Thursday, November 21, 2013
November 21 2013
November 21 2013
Greetings My Friend,
I can’t say it long enough, loud enough how much I love the fireplace out in the entry way. Slowly the rooms come back together. Right now Junior is working on putting a plug near the fire place for the little wood burning heater to plug in. I am so happy with that as well.
I am anxiously waiting for the propane to be hooked up and for the fireplace be the heat source this winter for the most part. It is pretty watching a fire on and off as the temperature cools enough for it to kick in. The wood burner in the kitchen is also nice and I am grateful for the smell of burning wood. It is a familiar and comfortable smell.
The TV room will have the wood burning heater that is electric and a flame on it for in that room. I like that as well and then we have candles set on and around the stove for more ambiances. Winter is coming and I don’t find myself fretting as I have in the past. We are expecting a colder winter due to the warm summer still I am not upset.
Slowly Junior is cleaning off the extra stuff from the porch and yard and it looks nicer each day. Again he doesn’t stay messy so I am grateful. He does like some clutter but when life is on even keel he tends to be just a tad messy. I like that. So I continue to wait for the day when order will reign more than disorder. In the meantime I make order where I can and talk to God when I am at my whit’s end.
Daisy and Mindy have fully grown into our family. Daisy gives me focus and a friend at times. Yesterday I went to the store and took her in her sling. Many people commented on what a cutie she is. My heart was bursting when the comments came.
We let Mindy out into the yard all day with the big kids. She gets them to chase her and even play tug of war with her. Daisy stays by my side and life is sweet. The new goal is for Junior to take her out in the morning and not let her get back in bed with me since she barks at every little thing Junior is doing.
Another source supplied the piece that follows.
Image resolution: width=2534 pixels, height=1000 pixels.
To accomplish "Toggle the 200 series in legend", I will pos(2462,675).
Yup I keep falling in love with Junior. It amazes me after 15 years that I continue to have that moment where I fall deeply in love again and again. I also keep thinking that Junior is cuter pretty much daily than the day before. Is he? I am not sure he is a stud muffin by most women’s standards but in my eyes a cuter man was never found.
As we walk out onto the porch and I find less out there I find myself pondering furniture for the porch. We have some already but I’d like to also arrange things with that homey looking feel. Arranging furniture and such moves me to no end and I want people to always feel right at home when visiting me. We don’t have many visitors but if any do well it will be there.
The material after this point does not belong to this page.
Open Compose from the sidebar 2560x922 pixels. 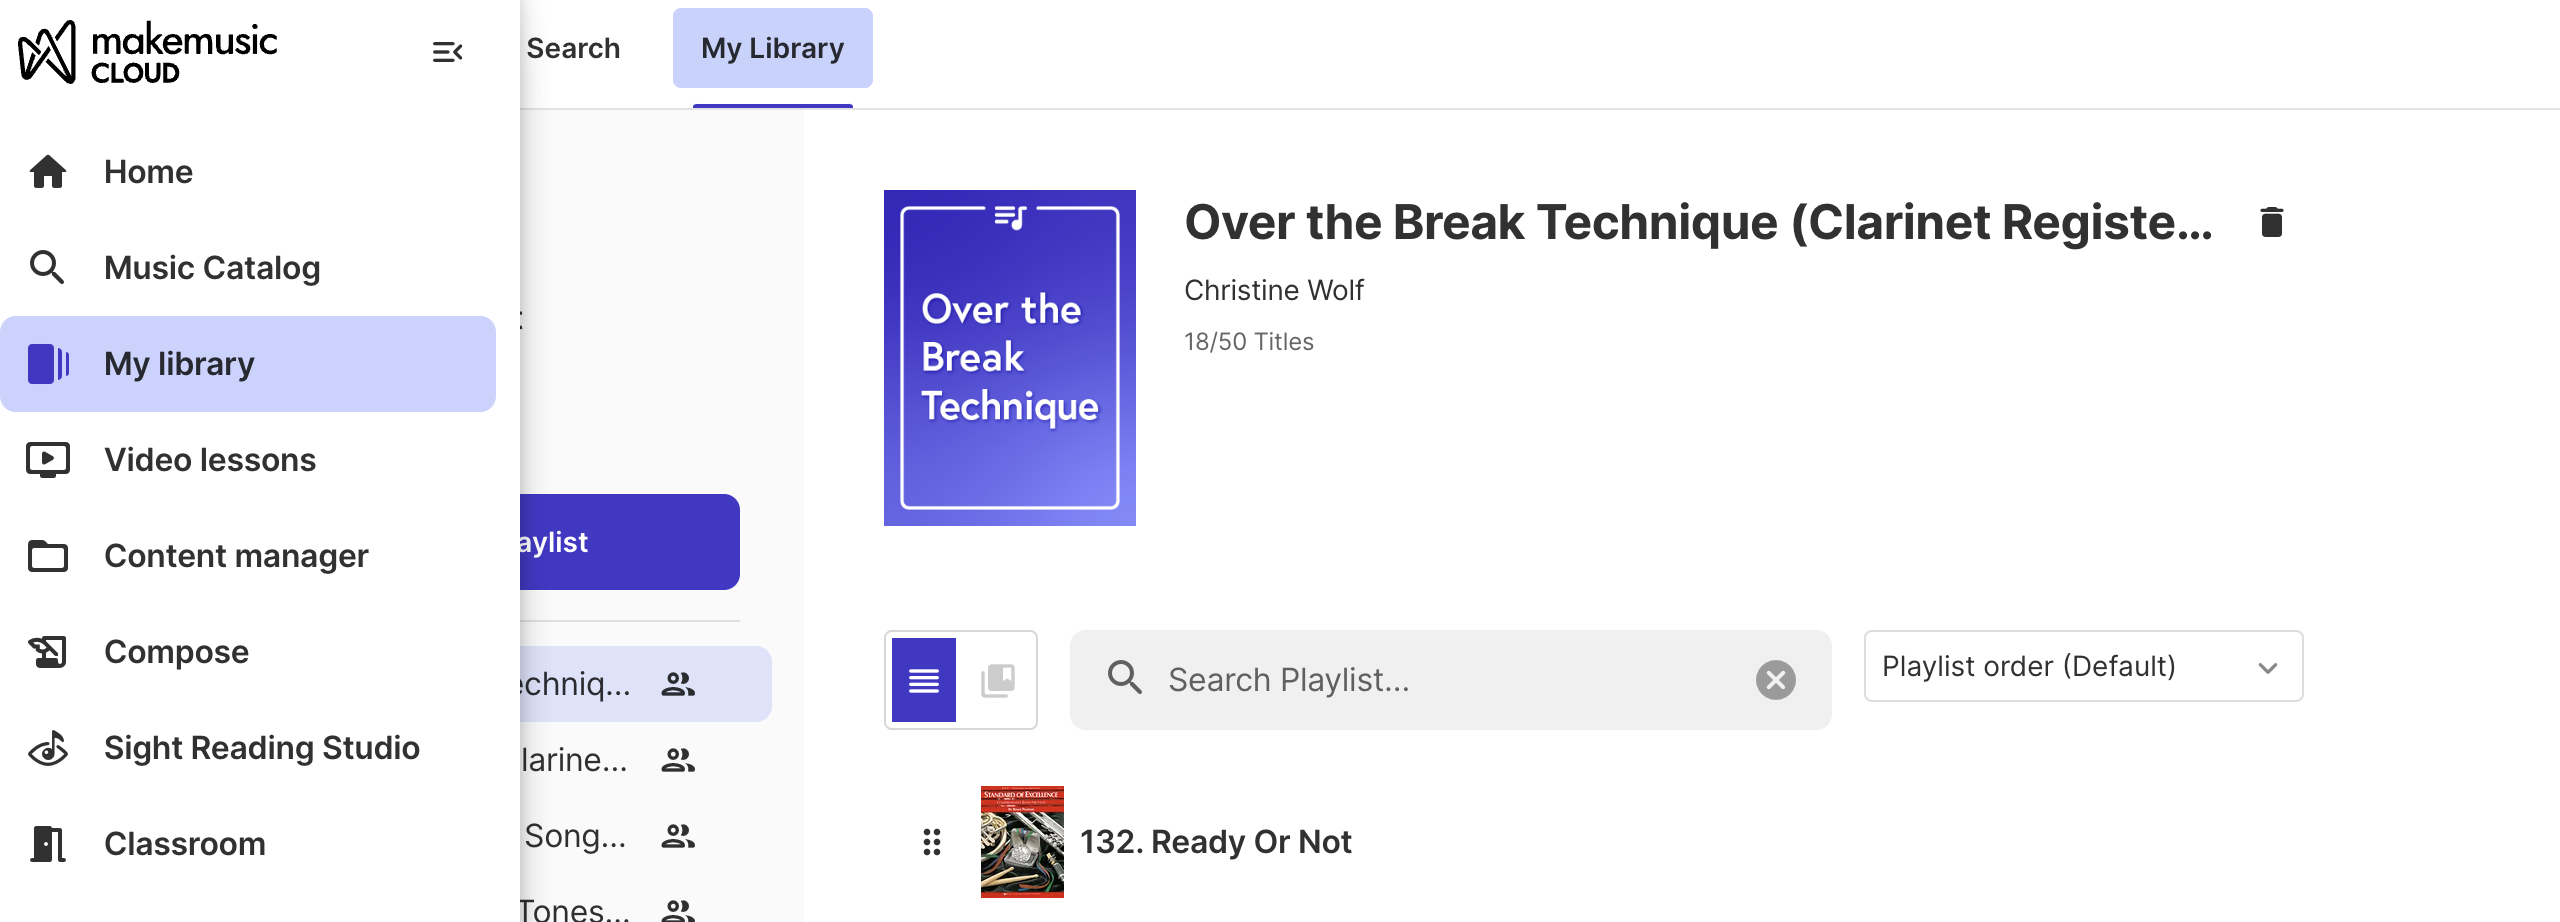(176, 652)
I stop writing for a bit and look up and around. I love the lace curtains on the windows. There is a sense of quiet comfort even with the curtains. I tend to like an older look of decades ago. Modern furniture style is ok but comfort seems to be in the old fashioned look to me.
Out here quilts are cheap. I bought a double bed sized quilt for $15 today at a yard sale. I can see me having quilts for the beds, quilts to pull over me as I watch TV and such. I have found my quilt niche and am anxious to finish one and start others. I am sure as I get better at it I will be making more to give away. We will see.
Mindy sweetie…….”just jump up on my lap. Oh you want me to put you up here instead.” Silly girl! These cats and dogs sure do bring a sense of family to my day to day life. They don’t argue or get embarrassed to be seen with me. I love that as well.
As a young person I felt that life had to be exciting each and every moment and if it was not then I was not living a good life. These days I find a boring life (in comparison) much nicer to be honest. I am grateful that Junior likes to travel a bit as well. I am as involved in things as I can be and I find that the non-dramatic life is full and rich.
My goal these days is to discover my role as a woman the way God created me. I enjoy marriage with Junior as I feel God teaches me to be Junior’s wife. I no longer find it fun to drink, do drugs, share many partners etc. I truly am content with one man.
Drama for the sake of drama is now gone. It seems to have grown old real fast to be honest and now living God’s way seems the best to me. Some parts of me is real sad I did not discover my faith journey until later in life. On the other hand I also am able to see that God’s way is really the best way. So I found God late in life. I found Him and that is ok. I am grateful to live many years in this faith journey as well. I am grateful that I was not on my death bed before accepting Jesus as my Savior. Still accepting Jesus anywhere in life’s spectrum is better than never accepting Him. For me though I love watching “me” change and grow and a big part of that is a less self-centered life. I love seeking another’s highest good.
May God bless you and keep you make His face shine on you.